Read format, layout, and axis semantics together
Do not read one field in isolation:
| Field | What it tells you |
|---|---|
PixelFormat / image format metadata | How to interpret pixel channels, such as RGB, BGR, GRAY8, NV12, or I420. |
TensorLayout | How tensor dimensions are ordered, such as HWC, CHW, or HW. |
TensorAxisSemantic | What an axis means when the tensor carries richer semantic metadata. |
TensorDType | How each element is stored, such as UInt8, INT8, FP32, or BF16. |
ByteFormat / byte-stream metadata | How opaque bytes should be interpreted by the next stage. |
Bytes are not meaning. Use the metadata fields together before you reinterpret a buffer.

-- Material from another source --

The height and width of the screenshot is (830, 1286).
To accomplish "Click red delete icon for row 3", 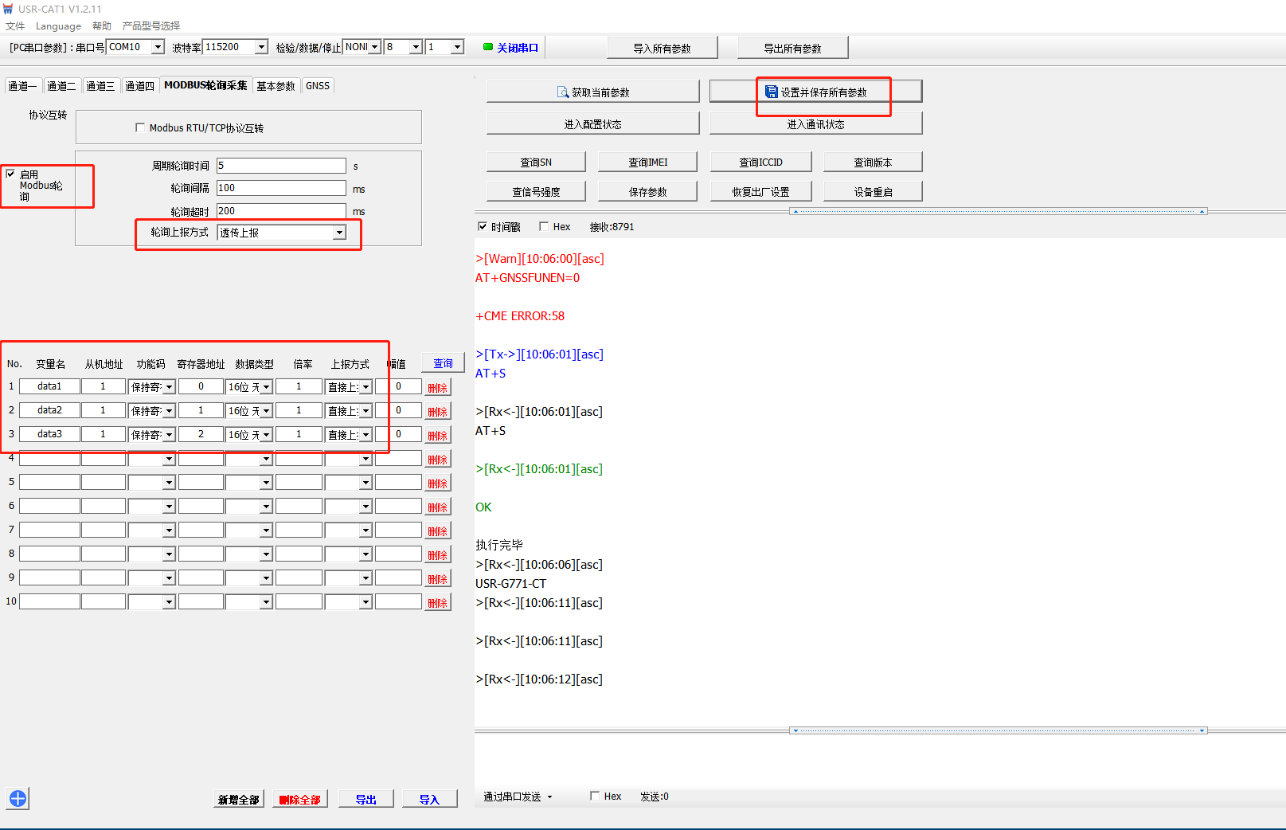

InputOptions format example
simaai::neat::InputOptions input;
input.payload_type = simaai::neat::PayloadType::Image;
input.format = simaai::neat::FormatTag::BGR;
input.width = 640;
input.height = 480;
Set only the fields the boundary needs. If the tensor or sample already carries enough metadata, avoid duplicate guesses.
Advanced image/video output adapter
For normal model output, use nodes.output(...) and pull tensors with pull_tensors(...). Use OutputTensorOptions only when image or video output must be converted, resized, or rate-adjusted into a CPU-friendly UInt8 tensor before the app pulls it.
simaai::neat::OutputTensorOptions output;
output.format = simaai::neat::FormatTag::BGR;
output.target_width = 640;
output.target_height = 480;
graph.add_output_tensor(output);
add_output_tensor(...) accepts TensorDType::UInt8, which is the default output dtype. Keep the normal nodes.output(...) path for model tensors and for outputs where you want the full Sample envelope. Add explicit graph or app-side conversion when you need another dtype.
Sample payload tags
Sample::payload_tag is the preferred label for downstream consumers. It supersedes the deprecated Sample::format field.
Use payload_tag, payload_type, media_type, and caps_string together when debugging encoded media or graph boundary negotiation.
Preprocess metadata and ROI breadcrumbs
Detection decode, render, and ROI workflows need preprocessing metadata to map model-space coordinates back to source-frame coordinates.
That metadata can include:
- target width and height;
- scaled content width and height;
- resize or letterbox mode;
- padding value and geometry;
- input and output color formats;
- axis permutation;
- normalization, quantization, and tessellation flags;
- ROI windows, source image size, ROI batch size, and per-ROI affine transforms.
If boxes or masks land in the wrong place, check whether preprocessing metadata reached the decode or render stage before changing thresholds. For ROI-list preprocessing details, see Preproc ROI Lists.